Records for this exercise:
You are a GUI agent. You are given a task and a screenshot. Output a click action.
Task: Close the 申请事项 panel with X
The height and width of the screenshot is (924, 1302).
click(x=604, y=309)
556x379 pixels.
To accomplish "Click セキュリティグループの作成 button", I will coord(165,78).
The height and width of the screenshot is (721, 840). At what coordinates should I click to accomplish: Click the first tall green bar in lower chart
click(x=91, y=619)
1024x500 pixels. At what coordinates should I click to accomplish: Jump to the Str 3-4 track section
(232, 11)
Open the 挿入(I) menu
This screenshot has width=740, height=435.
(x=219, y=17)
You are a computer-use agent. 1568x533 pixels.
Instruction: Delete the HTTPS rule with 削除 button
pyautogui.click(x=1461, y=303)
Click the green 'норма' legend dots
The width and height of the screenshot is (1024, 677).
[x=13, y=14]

Task item:
Repeat the data precisely, reproducing every entry.

Output for this exercise:
You are a GUI agent. You are given a task and a screenshot. Output a click action.
Task: Close the 申请事项 panel with X
The height and width of the screenshot is (924, 1302).
click(x=604, y=309)
556x379 pixels.
To accomplish "Click セキュリティグループの作成 button", I will coord(165,78).
The height and width of the screenshot is (721, 840). At what coordinates should I click to accomplish: Click the first tall green bar in lower chart
click(x=91, y=619)
1024x500 pixels. At what coordinates should I click to accomplish: Jump to the Str 3-4 track section
(232, 11)
Open the 挿入(I) menu
This screenshot has width=740, height=435.
(x=219, y=17)
You are a computer-use agent. 1568x533 pixels.
Instruction: Delete the HTTPS rule with 削除 button
pyautogui.click(x=1461, y=303)
Click the green 'норма' legend dots
The width and height of the screenshot is (1024, 677).
[x=13, y=14]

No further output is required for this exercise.